Nonostante le tribolate passioni contingenti, comunque, l’amore necessario tra Sarte e de Beauvoir è incorruttibile, viscerale e immortale, tanto che la coppia resterà unita a dispetto dell’ineluttabile usura del tempo.
“Se muori, mi sdraierò accanto al tuo corpo e rimarrò lì ad attendere la tua fine, senza mangiare né bere, tu marcirai tra le mie braccia ed io amerò te, già carogna: perché non si ama niente se non si ama tutto.” Così scrive Sartre alla sua compagna, la quale con parole squisitamente tenere risponde: “E’ spaventoso non poter consolare qualcuno dal dolore che gli si dà abbandonandolo; è spaventoso che qualcuno vi abbandoni e non vi dica più nulla.”
Il 15 aprile 1980 all’ospedale di Broussais, Simone de Beauvoir s’infila con un brivido di dolore nel letto di Jean-Paul Sartre, dove oramai il suo corpo ancora caldo giace esanime. Sarà, questa, la loro ultima notte insieme, come a suggellare la sintesi estrema del loro eterno, necessario amore.

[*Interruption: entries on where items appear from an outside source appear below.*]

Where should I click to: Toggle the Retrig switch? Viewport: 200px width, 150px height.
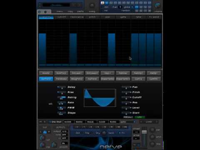62,98
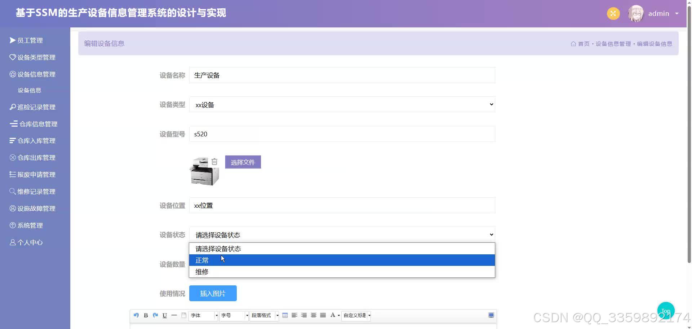Select 维修记录管理 in the sidebar
This screenshot has height=329, width=692.
click(x=36, y=191)

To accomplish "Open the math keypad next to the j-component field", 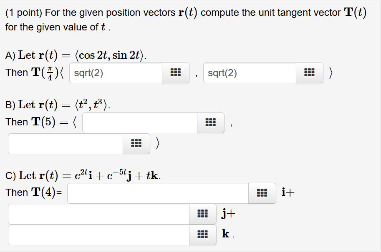I will (203, 214).

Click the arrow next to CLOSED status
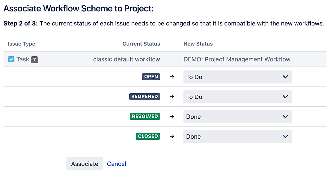(x=171, y=136)
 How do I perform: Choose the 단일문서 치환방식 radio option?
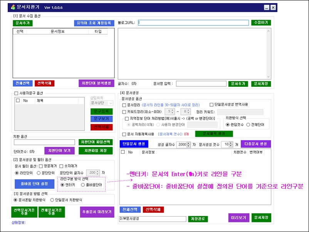tap(53, 200)
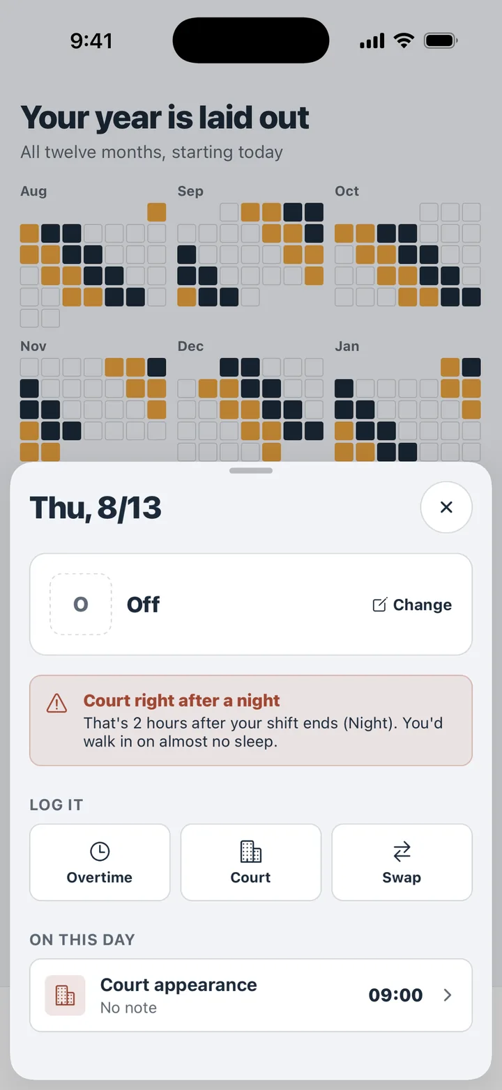Image resolution: width=502 pixels, height=1090 pixels.
Task: Tap the Overtime clock icon
Action: [x=100, y=850]
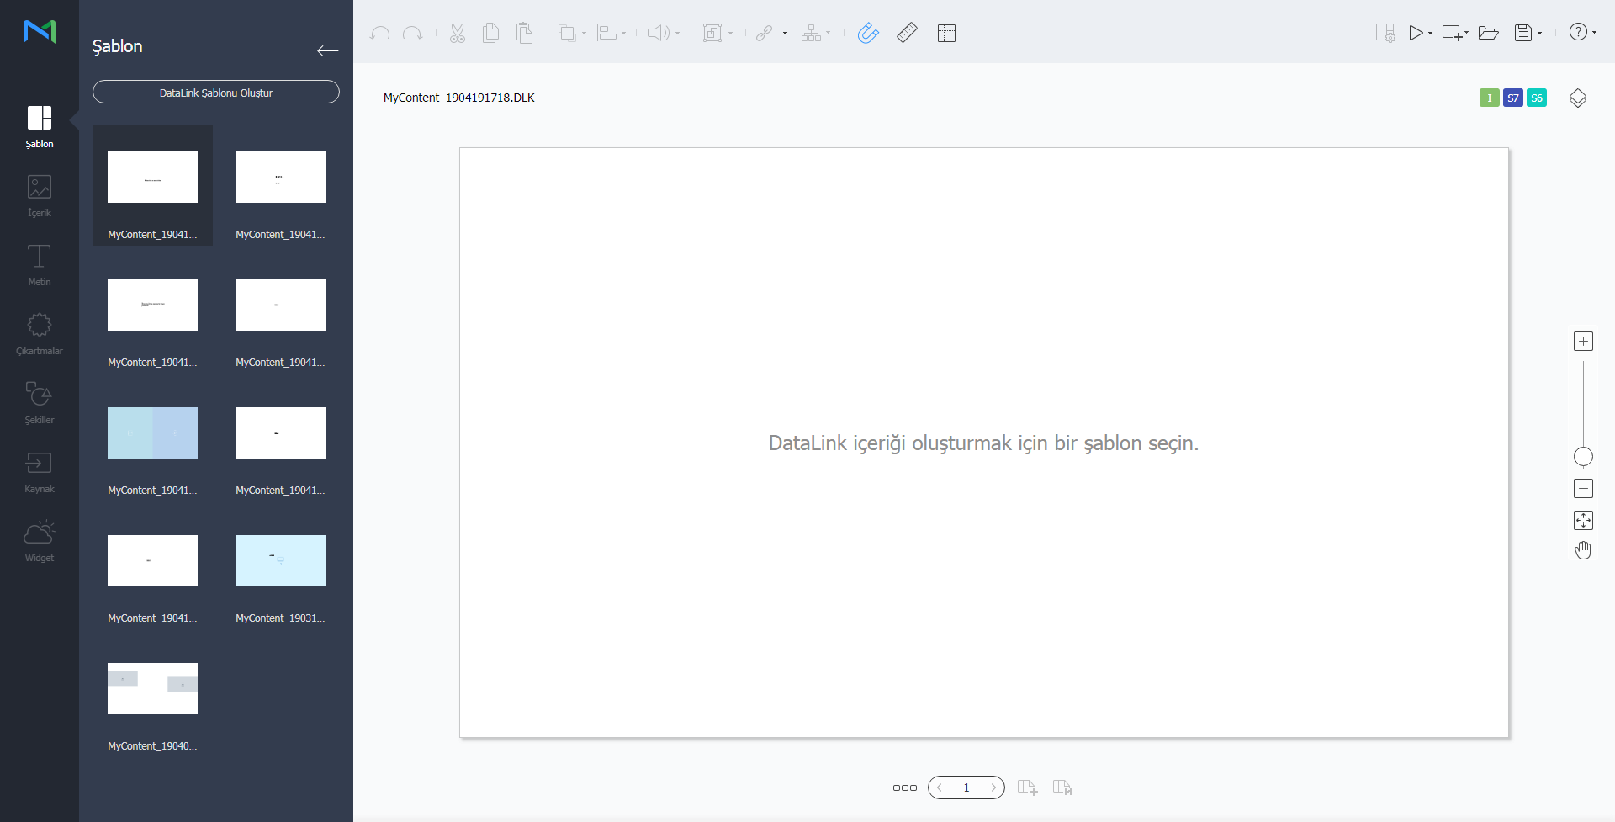Open the Widget sidebar tab

pyautogui.click(x=40, y=540)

“La sua morte ci separa – scriverà con rassegnata commozione lei, ormai privata della sua metà – e la mia morte non ci unirà. E’ bello così, che le nostre vite abbiano potuto accordarsi per un così lungo tempo.”
I corpi di Jean-Paul Sartre e Simone de Beauvoir riposano oggi nel cimitero di Montparnasse, accanto a quelli di Baudelaire. Mentre i loro pensieri continueranno a volteggiare liberi e irreprensibili, uniti per sempre nella memoria della posterità.
Codicillo personale.
Al di là della personale ammirazione che nutro per questi due personaggi, ve ne sono molti altri, di altrettanta levatura filosofica, artistica e letteraria, che hanno immortalato con le parole le proprie storie d’amorosi sensi. Abelardo e Eloisa, Nietzsche e Lou Andreas-Salomé, Hanna Arendt e Heidegger, Scott Fitzgerald e Zelda Zaire, Henry Miller e Anais Nin, solo per citarne alcuni sfogliando a caso le pagine del tempo.

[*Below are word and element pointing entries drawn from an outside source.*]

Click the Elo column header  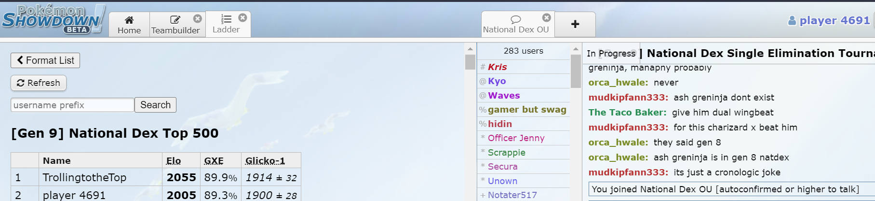174,161
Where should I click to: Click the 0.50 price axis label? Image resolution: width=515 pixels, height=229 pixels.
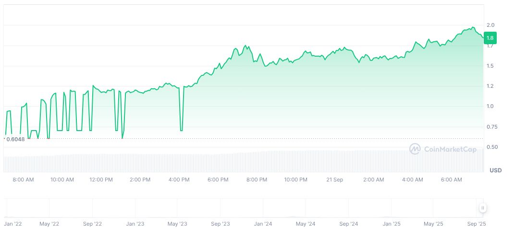[492, 147]
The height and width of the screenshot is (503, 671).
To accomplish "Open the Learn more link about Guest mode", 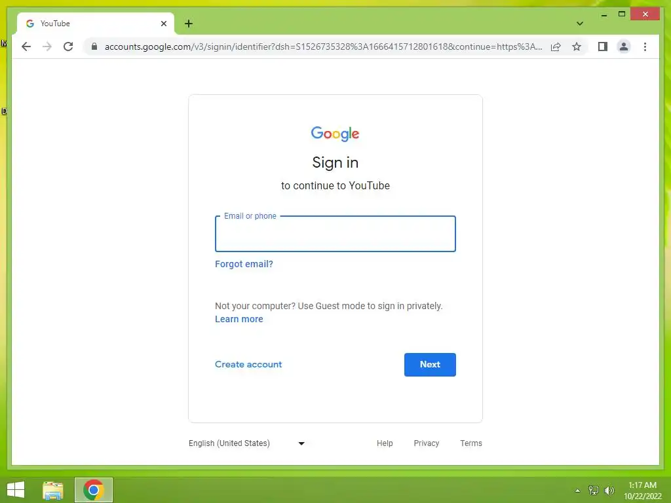I will pos(239,319).
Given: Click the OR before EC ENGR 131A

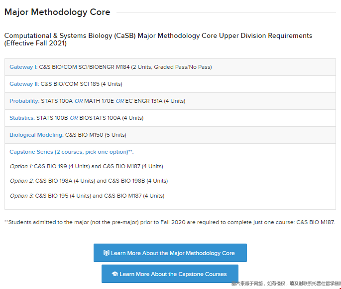Looking at the screenshot, I should (x=119, y=101).
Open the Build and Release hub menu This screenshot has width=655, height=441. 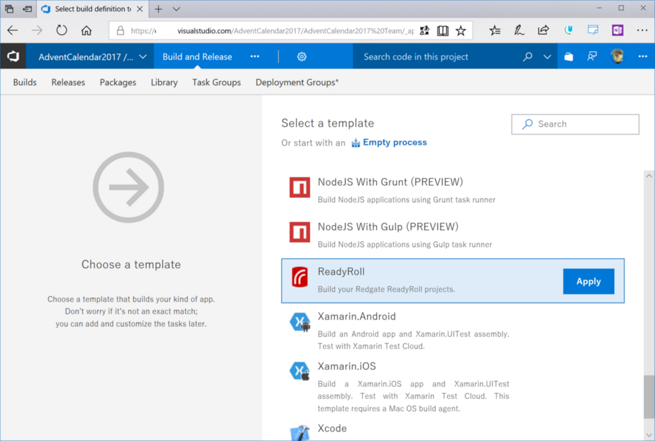click(197, 56)
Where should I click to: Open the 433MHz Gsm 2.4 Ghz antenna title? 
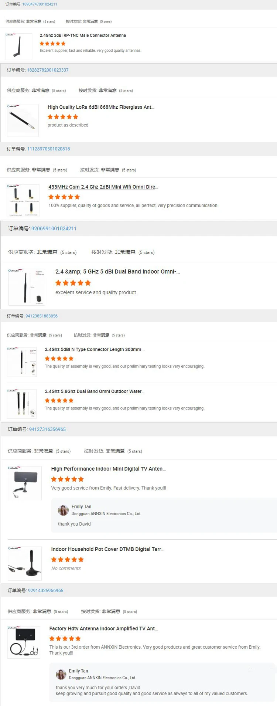tap(103, 187)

La letteratura ha, infatti, il potere di rivestire le storie d’amore d’un fascino sensazionale che trasforma ogni realtà vissuta in romanzo da leggere. Forse, nella quotidianità, queste vicende amorose non sono sempre state così affascinanti e anche i leggendari amanti ogni tanto s’annoiavano tra le lenzuola, si arenavano in banalità e si stiracchiavano pigri tra i fumi d’oppio e gli effluvi d’assenzio. In fin dei conti è soprattutto la capacità di saper raccontare le storie che le rende straordinarie e immortali, insieme agli inquieti protagonisti.
Questo per dire che, probabilmente, ogni giorno, in ogni casa, in ogni letto e in ogni epoca storica – compresa la nostra, fatta anche di una virtualità sfuggente ma quanto mai concreta – si avvicendano intrecci amorosi tanto sofferti quanto sublimi destinati a restare privi di testimoni, perché svaniscono senza lasciare impronte nella biblioteca esistenziale dell’universo.
Del resto meglio così, o saremmo sommersi da romanzi tutti speciali, eppure alla fine tutti uguali e per ogni tipo d’amore dovremmo inventare un titolo diverso, proprio come per i libri.
Meglio risparmiare la fantasia per vivere l’amore, anziché scriverlo. Perché, per quanto raccontato in mille versioni, l’amore è multiforme, imprevedibile, cangevole, indefinibile e resterà sempre un mistero. Un mistero necessario.
In poche parole, l’amore è e sarà sempre un delizioso, subdolo mentitore.